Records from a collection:
####

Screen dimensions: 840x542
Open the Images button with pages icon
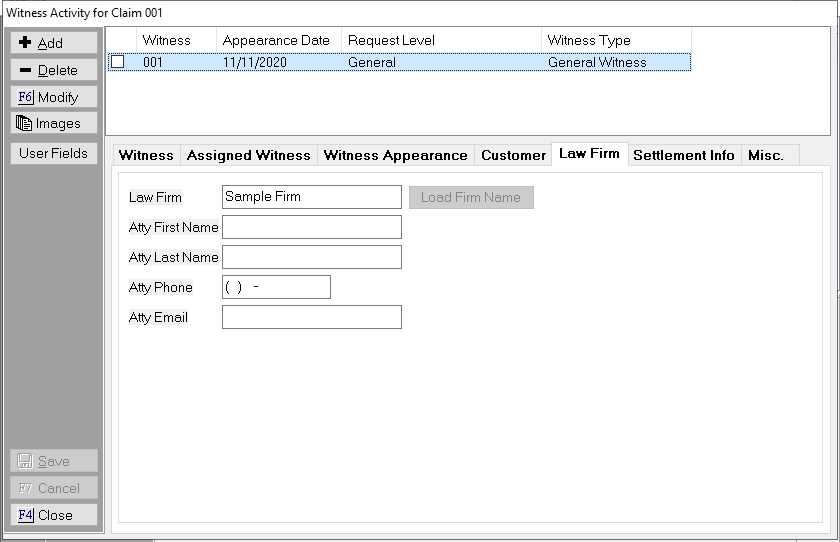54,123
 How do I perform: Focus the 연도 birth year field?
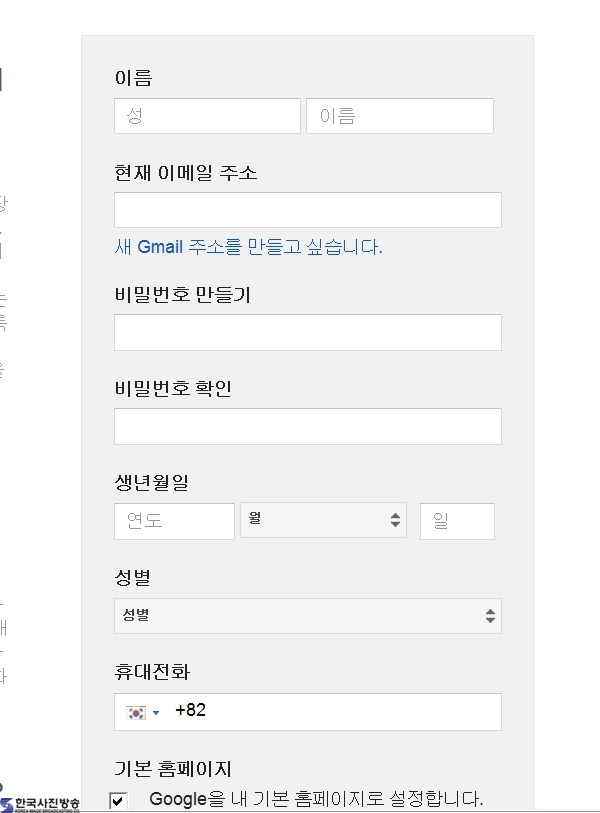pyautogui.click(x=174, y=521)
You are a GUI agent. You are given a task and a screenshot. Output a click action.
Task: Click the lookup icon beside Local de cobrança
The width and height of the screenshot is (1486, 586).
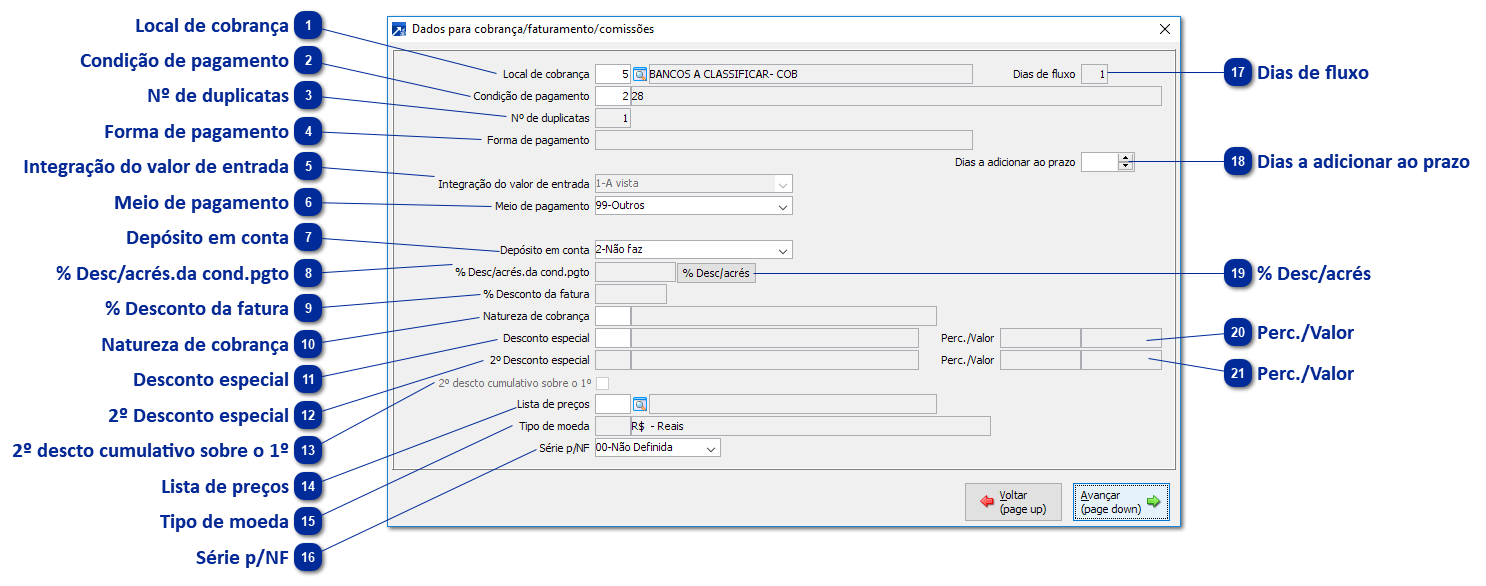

####

◆ **What the exercise asks**
Filter the data down to the lines that contain the string "screenshot", and copy them.

◆ **Output below**
You are a GUI agent. You are given a task and a screenshot. Output a click action.
The width and height of the screenshot is (1486, 586).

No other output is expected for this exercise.